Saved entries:
--------------------------------------------------

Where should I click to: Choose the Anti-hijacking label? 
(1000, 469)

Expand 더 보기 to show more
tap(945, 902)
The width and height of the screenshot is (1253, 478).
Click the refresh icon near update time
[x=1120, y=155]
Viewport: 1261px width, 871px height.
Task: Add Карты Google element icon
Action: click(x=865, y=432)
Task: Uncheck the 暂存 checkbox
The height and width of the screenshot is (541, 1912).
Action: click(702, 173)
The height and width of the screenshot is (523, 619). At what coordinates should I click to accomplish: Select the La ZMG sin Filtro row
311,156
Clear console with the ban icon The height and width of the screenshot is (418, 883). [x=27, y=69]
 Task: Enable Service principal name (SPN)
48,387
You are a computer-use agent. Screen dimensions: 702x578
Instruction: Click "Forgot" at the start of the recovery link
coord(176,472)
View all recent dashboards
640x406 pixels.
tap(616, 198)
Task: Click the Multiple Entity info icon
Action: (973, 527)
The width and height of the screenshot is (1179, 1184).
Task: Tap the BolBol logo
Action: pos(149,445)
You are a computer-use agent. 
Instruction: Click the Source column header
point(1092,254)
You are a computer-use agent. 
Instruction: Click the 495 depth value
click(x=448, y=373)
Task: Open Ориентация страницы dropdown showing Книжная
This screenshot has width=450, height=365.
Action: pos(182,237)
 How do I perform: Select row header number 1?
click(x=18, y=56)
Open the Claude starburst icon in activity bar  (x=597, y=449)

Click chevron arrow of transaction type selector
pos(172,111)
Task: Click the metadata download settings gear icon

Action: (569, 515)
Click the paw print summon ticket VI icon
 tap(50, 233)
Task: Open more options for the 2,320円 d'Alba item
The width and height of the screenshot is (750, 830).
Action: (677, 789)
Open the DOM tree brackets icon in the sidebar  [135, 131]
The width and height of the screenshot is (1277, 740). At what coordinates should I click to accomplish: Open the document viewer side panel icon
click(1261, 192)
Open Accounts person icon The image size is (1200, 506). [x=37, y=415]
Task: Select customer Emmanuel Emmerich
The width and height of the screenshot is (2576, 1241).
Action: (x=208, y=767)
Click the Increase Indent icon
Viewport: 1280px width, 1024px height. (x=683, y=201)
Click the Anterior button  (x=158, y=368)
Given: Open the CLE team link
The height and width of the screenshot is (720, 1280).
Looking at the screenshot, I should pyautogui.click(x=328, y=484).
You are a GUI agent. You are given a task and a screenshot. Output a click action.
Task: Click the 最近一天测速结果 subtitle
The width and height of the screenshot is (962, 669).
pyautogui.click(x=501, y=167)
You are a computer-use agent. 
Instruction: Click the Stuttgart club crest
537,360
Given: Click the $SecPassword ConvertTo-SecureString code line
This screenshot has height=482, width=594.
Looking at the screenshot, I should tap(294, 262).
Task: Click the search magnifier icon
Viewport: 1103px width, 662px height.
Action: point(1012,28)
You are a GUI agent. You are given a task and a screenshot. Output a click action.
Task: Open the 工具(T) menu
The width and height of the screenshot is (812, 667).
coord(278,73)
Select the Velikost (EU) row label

--------------------------------------------------

■ ASSIGNED TASK ■
Would you output all the records above exactly as written?

■ EXPECTED OUTPUT ■
Where should I click to: Choose the Anti-hijacking label? 
(1000, 469)

Expand 더 보기 to show more
tap(945, 902)
The width and height of the screenshot is (1253, 478).
Click the refresh icon near update time
[x=1120, y=155]
Viewport: 1261px width, 871px height.
Task: Add Карты Google element icon
Action: click(x=865, y=432)
Task: Uncheck the 暂存 checkbox
The height and width of the screenshot is (541, 1912).
Action: click(702, 173)
The height and width of the screenshot is (523, 619). At what coordinates should I click to accomplish: Select the La ZMG sin Filtro row
311,156
Clear console with the ban icon The height and width of the screenshot is (418, 883). [x=27, y=69]
 Task: Enable Service principal name (SPN)
48,387
You are a computer-use agent. Screen dimensions: 702x578
Instruction: Click "Forgot" at the start of the recovery link
coord(176,472)
View all recent dashboards
640x406 pixels.
tap(616, 198)
Task: Click the Multiple Entity info icon
Action: (973, 527)
The width and height of the screenshot is (1179, 1184).
Task: Tap the BolBol logo
Action: pos(149,445)
You are a computer-use agent. 
Instruction: Click the Source column header
point(1092,254)
You are a computer-use agent. 
Instruction: Click the 495 depth value
click(x=448, y=373)
Task: Open Ориентация страницы dropdown showing Книжная
This screenshot has width=450, height=365.
Action: pos(182,237)
 How do I perform: Select row header number 1?
click(x=18, y=56)
Open the Claude starburst icon in activity bar  (x=597, y=449)

Click chevron arrow of transaction type selector
pos(172,111)
Task: Click the metadata download settings gear icon

Action: (569, 515)
Click the paw print summon ticket VI icon
 tap(50, 233)
Task: Open more options for the 2,320円 d'Alba item
The width and height of the screenshot is (750, 830).
Action: (677, 789)
Open the DOM tree brackets icon in the sidebar  [135, 131]
The width and height of the screenshot is (1277, 740). At what coordinates should I click to accomplish: Open the document viewer side panel icon
click(1261, 192)
Open Accounts person icon The image size is (1200, 506). [x=37, y=415]
Task: Select customer Emmanuel Emmerich
The width and height of the screenshot is (2576, 1241).
Action: (x=208, y=767)
Click the Increase Indent icon
Viewport: 1280px width, 1024px height. (x=683, y=201)
Click the Anterior button  (x=158, y=368)
Given: Open the CLE team link
The height and width of the screenshot is (720, 1280).
Looking at the screenshot, I should pyautogui.click(x=328, y=484).
You are a GUI agent. You are given a task and a screenshot. Output a click action.
Task: Click the 最近一天测速结果 subtitle
The width and height of the screenshot is (962, 669).
pyautogui.click(x=501, y=167)
You are a computer-use agent. 
Instruction: Click the Stuttgart club crest
537,360
Given: Click the $SecPassword ConvertTo-SecureString code line
This screenshot has height=482, width=594.
Looking at the screenshot, I should tap(294, 262).
Task: Click the search magnifier icon
Viewport: 1103px width, 662px height.
Action: point(1012,28)
You are a GUI agent. You are given a task and a screenshot. Output a click action.
Task: Open the 工具(T) menu
The width and height of the screenshot is (812, 667).
coord(278,73)
Select the Velikost (EU) row label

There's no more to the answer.